A atual produção agropecuária do país baseia-se em uma nova legislação ambiental e em respeito a exigências internacionais. Os selos ambientais – como ficaram conhecidos os certificados e padrões internacionais exigidos nas exportações e importações – foram desenvolvidos ao longo dos últimos 20 anos, e têm se tornado um dos principais critérios de promoção da economia agroexportadora.

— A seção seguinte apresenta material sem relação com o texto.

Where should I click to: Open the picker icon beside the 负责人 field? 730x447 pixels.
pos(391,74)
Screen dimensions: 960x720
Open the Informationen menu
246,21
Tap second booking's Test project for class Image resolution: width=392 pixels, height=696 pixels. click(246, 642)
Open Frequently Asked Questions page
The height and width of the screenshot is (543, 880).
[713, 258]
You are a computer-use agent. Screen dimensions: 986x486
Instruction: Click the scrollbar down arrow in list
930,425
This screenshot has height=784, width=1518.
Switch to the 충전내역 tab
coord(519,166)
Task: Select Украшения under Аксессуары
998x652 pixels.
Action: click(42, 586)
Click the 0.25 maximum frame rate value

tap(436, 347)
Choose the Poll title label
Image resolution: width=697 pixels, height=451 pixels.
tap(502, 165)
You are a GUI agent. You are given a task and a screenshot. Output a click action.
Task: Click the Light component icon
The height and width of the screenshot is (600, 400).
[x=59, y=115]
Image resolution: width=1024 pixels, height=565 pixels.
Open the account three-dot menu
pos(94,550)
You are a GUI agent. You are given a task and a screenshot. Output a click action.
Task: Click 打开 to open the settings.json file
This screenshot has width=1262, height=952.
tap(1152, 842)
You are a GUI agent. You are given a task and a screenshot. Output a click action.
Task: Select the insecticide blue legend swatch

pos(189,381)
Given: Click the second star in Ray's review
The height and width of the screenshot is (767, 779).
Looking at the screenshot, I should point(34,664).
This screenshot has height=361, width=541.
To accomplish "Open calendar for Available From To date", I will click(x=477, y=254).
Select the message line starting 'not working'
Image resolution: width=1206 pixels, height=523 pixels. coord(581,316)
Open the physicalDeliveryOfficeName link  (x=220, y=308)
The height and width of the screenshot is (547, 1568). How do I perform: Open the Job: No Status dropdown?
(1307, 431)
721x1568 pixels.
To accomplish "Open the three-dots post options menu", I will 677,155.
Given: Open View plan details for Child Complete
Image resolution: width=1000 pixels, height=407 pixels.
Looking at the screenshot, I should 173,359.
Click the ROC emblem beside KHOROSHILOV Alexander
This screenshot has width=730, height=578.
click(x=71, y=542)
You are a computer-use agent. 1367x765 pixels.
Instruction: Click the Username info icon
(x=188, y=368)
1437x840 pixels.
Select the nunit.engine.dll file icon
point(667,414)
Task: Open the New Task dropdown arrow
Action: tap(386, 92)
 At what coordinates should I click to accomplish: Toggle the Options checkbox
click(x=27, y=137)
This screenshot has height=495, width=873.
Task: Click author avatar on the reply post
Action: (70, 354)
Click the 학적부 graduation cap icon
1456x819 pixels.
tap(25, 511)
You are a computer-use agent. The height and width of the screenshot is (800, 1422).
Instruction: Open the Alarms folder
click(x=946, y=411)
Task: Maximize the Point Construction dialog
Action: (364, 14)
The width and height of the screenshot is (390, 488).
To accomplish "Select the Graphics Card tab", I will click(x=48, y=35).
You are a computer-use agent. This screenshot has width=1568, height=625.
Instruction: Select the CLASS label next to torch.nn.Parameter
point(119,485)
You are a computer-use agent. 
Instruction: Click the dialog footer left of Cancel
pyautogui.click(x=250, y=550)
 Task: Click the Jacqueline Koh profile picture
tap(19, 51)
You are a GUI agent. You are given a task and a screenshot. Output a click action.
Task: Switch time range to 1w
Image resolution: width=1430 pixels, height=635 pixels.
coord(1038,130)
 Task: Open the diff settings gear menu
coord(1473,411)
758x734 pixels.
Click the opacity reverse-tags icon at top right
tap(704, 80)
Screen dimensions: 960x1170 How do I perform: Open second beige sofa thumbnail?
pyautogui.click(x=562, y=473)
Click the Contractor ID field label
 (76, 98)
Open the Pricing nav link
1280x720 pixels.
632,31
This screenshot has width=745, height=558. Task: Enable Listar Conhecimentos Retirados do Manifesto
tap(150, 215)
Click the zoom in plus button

Um exemplo dessas compensações é o REDD+, incentivo desenvolvido no âmbito da Convenção-Quadro das Nações Unidas sobre Mudança do Clima (UNFCCC) para recompensar financeiramente países em desenvolvimento por seus resultados de Redução de Emissões de gases de efeito estufa provenientes do Desmatamento e da Degradação florestal.
“É um verdadeiro tiro no pé, porque os mercados mundiais estão exigindo dos fornecedores de matérias primas que tenham qualidade, além das exigências de que as exportações agropecuárias que não comprometam os serviços ecossistêmicos do qual a humanidade depende”, afirma Ricardo Abramovay, professor titular do Departamento de Economia da FEA, autor de “Muito Além da Economia Verde” e coautor de Lixo Zero: Gestão de Resíduos Sólidos para uma Sociedade Mais Próspera. Desta forma, quebrar o ciclo de fiscalização e estímulo a uma produção sustentável seria o mesmo que dificultar o comércio dos produtos agrícolas produzidos no país.
“Existe uma certa incoerência no discurso do atual presidente”, afirma Luiz Eduardo Rielli, consultor de sustentabilidade da consultoria Novi. “Seu programa de governo fala sobre se aproximar de economias ocidentais mais desenvolvidas. Mas são justamente elas que exigem produções e reputação sustentáveis”, coloca o consultor, que ainda questiona o fato de como as duas pautas “poderão ser acomodadas juntas”. Todos os fundos internacionais buscam pautas mais sustentáveis, e quem compra soja, suco de laranja, pede padrões mais sustentáveis. A realidade vai se impor”, a firma.
Embora a pauta não precise ser discutida com os outros poderes do Estado, a medida desagrada até mesmo a bancada Ruralista, da Câmara dos Deputados. Durante a campanha, a deputada Tereza Cristina, presidente da Frente Parlamentar Agropecuária (FPA) afirmou que a medida precisaria ser avaliada “com clareza”, já que a questão ambiental não se resume ao meio rural. “Acho que foi uma coisa grande voltar atrás e colocar em banho-maria. Para a agricultura, não é condição sine qua non”, disse ela na época, em entrevista ao Globo Rural.
Mas então para quem seria positiva a união dos Ministérios? Para o pesquisador Ricardo Abramovay, “é a criminalidade que vai aumentar com a união, não a produtividade”. A Embrapa Territorial mostram que 66% do território brasileiro se mantém preservado graças à ação dos produtores.
A resposta definitiva deve sair na próxima semana.